A theology of Creation is absolutely critical for understanding a number of disputed doctrinal issues. The nature of the human person and marriage, salvation, the need to care for the environment: these all hinge on what we think God is up to in Creation. Controversies about how God created can obscure the more important question of why he created.
This question (“Why Creation?”) is not new. In his book He Shines in all That’s Fair (2001), Richard Mouw gives a description of the supralapsarian versus infralapsarian positions held by some in the Reformed tradition. A part of the issue is the order in which God did things: the supra position maintains that God first chose whom he would elect to salvation, and then created, while the infra position is that God first created and then chose the elect. The supra position subordinates Creation to election, making Creation purely instrumental. The infra position seems to leave the door open to God having purposes in Creation other than the revelation of the Elect. This is a broadbrush description of the infra/supra debate, but my point is that the question of why God created is important and has a long history.
A full discussion of the theology of Creation is beyond the scope of this post (and perhaps this blog), but I think I can show that Creation was a central point of emphasis for early Christians. And that can be shown by a look at the Gospel of John.

### TASK PROMPT
Please write the next part of the post on the theology of Creation, starting right after its last sentence about the Gospel of John.

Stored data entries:
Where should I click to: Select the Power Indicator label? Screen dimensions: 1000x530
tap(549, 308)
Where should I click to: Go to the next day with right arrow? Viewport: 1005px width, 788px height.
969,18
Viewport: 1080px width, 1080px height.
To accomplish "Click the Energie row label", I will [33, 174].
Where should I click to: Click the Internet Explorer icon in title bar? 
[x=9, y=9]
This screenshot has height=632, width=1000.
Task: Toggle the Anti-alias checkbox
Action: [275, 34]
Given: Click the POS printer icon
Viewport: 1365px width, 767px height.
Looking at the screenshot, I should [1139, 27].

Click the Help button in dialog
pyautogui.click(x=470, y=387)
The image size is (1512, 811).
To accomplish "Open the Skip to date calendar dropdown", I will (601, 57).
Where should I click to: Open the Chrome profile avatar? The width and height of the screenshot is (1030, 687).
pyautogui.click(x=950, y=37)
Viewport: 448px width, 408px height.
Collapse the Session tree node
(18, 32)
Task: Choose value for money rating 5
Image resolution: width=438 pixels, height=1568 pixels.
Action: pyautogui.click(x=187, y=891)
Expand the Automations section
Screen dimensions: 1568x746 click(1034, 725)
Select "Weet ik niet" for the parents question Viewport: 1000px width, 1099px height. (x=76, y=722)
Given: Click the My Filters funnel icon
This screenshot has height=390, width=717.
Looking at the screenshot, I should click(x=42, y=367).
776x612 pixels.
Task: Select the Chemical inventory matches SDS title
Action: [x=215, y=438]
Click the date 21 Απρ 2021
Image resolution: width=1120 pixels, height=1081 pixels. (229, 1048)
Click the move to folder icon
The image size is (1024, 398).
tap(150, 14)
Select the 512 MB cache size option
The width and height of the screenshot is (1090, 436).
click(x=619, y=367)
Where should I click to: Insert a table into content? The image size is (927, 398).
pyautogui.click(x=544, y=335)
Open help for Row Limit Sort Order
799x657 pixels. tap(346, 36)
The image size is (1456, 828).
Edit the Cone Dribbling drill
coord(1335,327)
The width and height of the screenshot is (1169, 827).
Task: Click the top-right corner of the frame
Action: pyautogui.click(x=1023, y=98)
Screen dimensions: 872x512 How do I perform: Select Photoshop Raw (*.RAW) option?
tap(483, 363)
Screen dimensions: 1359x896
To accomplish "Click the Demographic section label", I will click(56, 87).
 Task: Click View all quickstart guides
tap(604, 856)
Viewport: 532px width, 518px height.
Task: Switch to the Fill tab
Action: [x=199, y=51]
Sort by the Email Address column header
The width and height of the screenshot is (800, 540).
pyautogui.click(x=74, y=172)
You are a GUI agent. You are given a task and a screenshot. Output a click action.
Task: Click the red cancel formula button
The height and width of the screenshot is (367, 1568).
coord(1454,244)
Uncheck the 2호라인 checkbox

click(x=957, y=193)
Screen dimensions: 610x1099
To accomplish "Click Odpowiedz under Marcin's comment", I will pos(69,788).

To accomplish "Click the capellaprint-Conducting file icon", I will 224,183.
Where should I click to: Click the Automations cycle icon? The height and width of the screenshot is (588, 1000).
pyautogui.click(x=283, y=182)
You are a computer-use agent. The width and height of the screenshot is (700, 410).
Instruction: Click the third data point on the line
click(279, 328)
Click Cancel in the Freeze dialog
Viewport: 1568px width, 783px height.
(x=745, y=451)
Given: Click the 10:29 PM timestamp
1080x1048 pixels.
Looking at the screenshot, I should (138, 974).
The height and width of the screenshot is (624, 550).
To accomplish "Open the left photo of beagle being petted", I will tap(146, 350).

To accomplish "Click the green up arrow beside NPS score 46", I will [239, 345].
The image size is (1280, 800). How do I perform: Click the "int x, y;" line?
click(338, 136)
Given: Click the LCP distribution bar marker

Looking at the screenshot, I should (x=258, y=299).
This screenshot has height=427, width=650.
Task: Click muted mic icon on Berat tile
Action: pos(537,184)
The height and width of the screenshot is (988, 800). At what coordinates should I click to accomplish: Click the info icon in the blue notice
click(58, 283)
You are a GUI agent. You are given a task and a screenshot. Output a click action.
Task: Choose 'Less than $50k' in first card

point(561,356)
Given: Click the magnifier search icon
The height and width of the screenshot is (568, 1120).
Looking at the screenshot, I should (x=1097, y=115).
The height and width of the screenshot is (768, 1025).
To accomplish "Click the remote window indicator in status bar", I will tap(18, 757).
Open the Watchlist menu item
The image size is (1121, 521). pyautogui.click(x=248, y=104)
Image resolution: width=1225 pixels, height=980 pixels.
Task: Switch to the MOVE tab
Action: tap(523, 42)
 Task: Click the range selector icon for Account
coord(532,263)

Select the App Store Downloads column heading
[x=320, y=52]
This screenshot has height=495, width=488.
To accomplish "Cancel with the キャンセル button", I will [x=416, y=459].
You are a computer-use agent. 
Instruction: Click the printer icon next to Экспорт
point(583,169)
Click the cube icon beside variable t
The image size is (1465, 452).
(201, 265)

### OUTPUT OF THE TASK
It is often noted that this Gospel is very different from the Synoptic Gospels (Matthew, Mark, and Luke). It has a more “reflective” feel, no doubt because it was written much later than the Synoptics. John is often painted as a “Hellenistic” Gospel, but it is profoundly Jewish. It has a strong relationship with the three major Jewish festivals, portrays Jesus as a second (and better) Moses, and could be thought of as a new Pentateuch (I will leave that latter point as an exercise for the reader).
We all know that Creation is a major recurring theme in the Old Testament. Our first clue that the same is true of John comes from comparing the opening with Genesis and that of John’s Gospel. Anyone reading John who knew anything about Judaism would be in the know: a book that begins with “In the beginning” takes the reader back to the first verse of Genesis. We are immediately put on notice that Creation is on the table as a theme. The prologue continues to allude to Genesis 1 with language of light and dark, and, with a slap to the Stoics, ties Creation to the Logos.
Other clues in John are not quite so obvious. An intriguing allusion occurs in John 1:19–2:12. This section begins with the Baptist’s testimony, “I am not the Messiah.” Note that three times (verses 1:29, 1:35, and 1:43) the text says “the next day.” Then 2:1 we have the very provocative words “On the third day.” The section ends with the Wedding at Cana. (Many have made much out of wanting to hire someone who can “walk on water;” I’d rather hire someone who can turn water into wine!) But see what the author has done; he has kept careful count of the days. And what we have, given the three “next days” and the one “On the third day,” is six days. What happened in six days? God created the world! And what happened on day six of Creation? Adam was created, and now in this six day motif, John has the “man” being revealed in his glory!
This pattern is very closely repeated in John 12-19. John 12 opens “Six days before the Passover.” We only have one “next day,” so we have to pay closer attention ourselves. Jesus dies the day before Passover, so again we have a six day period. This “sixth day” is quite startling. This time Pilate brings out a battered and beaten Jesus and proclaims “Behold the man!”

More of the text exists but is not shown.